## AIM OF THE TASK
Find every line in the items below that contains the string "checkbox", and copy each of those lines.

## EXTRACTED RECORDS
# # # # # # #
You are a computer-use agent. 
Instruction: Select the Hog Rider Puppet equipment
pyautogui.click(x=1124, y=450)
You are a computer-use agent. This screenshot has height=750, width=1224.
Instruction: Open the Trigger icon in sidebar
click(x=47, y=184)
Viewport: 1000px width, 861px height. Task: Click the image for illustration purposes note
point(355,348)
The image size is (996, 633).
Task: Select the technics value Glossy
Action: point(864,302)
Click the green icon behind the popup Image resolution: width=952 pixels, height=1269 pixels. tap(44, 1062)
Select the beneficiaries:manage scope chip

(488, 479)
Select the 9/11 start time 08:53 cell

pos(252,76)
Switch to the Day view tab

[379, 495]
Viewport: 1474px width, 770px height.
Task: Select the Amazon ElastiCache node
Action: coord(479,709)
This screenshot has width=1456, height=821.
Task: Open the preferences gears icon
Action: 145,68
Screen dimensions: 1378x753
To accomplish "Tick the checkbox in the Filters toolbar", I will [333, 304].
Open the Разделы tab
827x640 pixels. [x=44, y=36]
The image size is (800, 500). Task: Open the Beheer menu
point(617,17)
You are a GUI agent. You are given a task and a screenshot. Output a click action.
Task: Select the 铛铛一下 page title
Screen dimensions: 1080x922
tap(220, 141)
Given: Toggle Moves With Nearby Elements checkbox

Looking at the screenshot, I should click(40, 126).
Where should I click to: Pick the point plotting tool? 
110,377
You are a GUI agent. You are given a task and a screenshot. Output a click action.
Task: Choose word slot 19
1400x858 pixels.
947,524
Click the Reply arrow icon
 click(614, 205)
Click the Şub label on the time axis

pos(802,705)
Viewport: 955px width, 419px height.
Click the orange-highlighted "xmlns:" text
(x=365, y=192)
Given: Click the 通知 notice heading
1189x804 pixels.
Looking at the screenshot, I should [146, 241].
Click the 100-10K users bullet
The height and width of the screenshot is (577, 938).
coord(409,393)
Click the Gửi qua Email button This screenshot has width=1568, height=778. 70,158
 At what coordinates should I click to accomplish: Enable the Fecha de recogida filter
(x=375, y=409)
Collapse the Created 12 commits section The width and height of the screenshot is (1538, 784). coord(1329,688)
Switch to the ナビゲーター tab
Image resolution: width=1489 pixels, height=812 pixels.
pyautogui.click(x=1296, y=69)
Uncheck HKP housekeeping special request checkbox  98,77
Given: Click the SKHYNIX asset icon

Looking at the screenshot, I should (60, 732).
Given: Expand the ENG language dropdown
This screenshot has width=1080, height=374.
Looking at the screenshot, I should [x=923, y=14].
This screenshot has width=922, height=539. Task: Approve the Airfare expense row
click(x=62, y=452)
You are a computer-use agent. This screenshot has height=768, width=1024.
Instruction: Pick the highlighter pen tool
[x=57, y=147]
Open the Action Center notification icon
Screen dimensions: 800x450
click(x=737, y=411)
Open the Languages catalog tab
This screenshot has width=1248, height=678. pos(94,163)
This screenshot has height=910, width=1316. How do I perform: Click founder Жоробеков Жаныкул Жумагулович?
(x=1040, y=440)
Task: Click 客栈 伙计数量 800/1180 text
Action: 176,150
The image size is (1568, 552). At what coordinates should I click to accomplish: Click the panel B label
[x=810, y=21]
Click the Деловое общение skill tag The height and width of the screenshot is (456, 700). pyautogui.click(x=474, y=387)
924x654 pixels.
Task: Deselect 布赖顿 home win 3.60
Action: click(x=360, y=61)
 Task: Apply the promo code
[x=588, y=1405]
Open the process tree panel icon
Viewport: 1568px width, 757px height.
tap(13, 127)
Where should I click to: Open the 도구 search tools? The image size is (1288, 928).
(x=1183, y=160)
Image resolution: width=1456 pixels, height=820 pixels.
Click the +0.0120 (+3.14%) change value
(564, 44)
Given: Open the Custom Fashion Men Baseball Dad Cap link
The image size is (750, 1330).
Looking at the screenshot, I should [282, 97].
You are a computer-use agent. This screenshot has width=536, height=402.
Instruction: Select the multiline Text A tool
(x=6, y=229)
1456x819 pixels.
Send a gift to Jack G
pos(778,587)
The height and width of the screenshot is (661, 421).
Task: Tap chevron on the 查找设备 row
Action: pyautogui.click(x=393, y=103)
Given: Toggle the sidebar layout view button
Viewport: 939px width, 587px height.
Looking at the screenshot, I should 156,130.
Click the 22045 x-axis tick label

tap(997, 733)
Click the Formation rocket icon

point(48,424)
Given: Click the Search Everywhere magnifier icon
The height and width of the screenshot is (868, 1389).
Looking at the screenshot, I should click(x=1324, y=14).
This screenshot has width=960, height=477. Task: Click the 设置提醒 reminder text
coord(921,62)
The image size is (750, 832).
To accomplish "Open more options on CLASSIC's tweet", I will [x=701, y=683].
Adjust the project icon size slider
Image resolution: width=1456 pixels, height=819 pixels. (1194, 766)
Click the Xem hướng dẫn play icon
# # # # # # #
## OUTPUT
To accomplish "Tick the checkbox in the Filters toolbar", I will [333, 304].
Given: Toggle Moves With Nearby Elements checkbox
Uncheck HKP housekeeping special request checkbox  98,77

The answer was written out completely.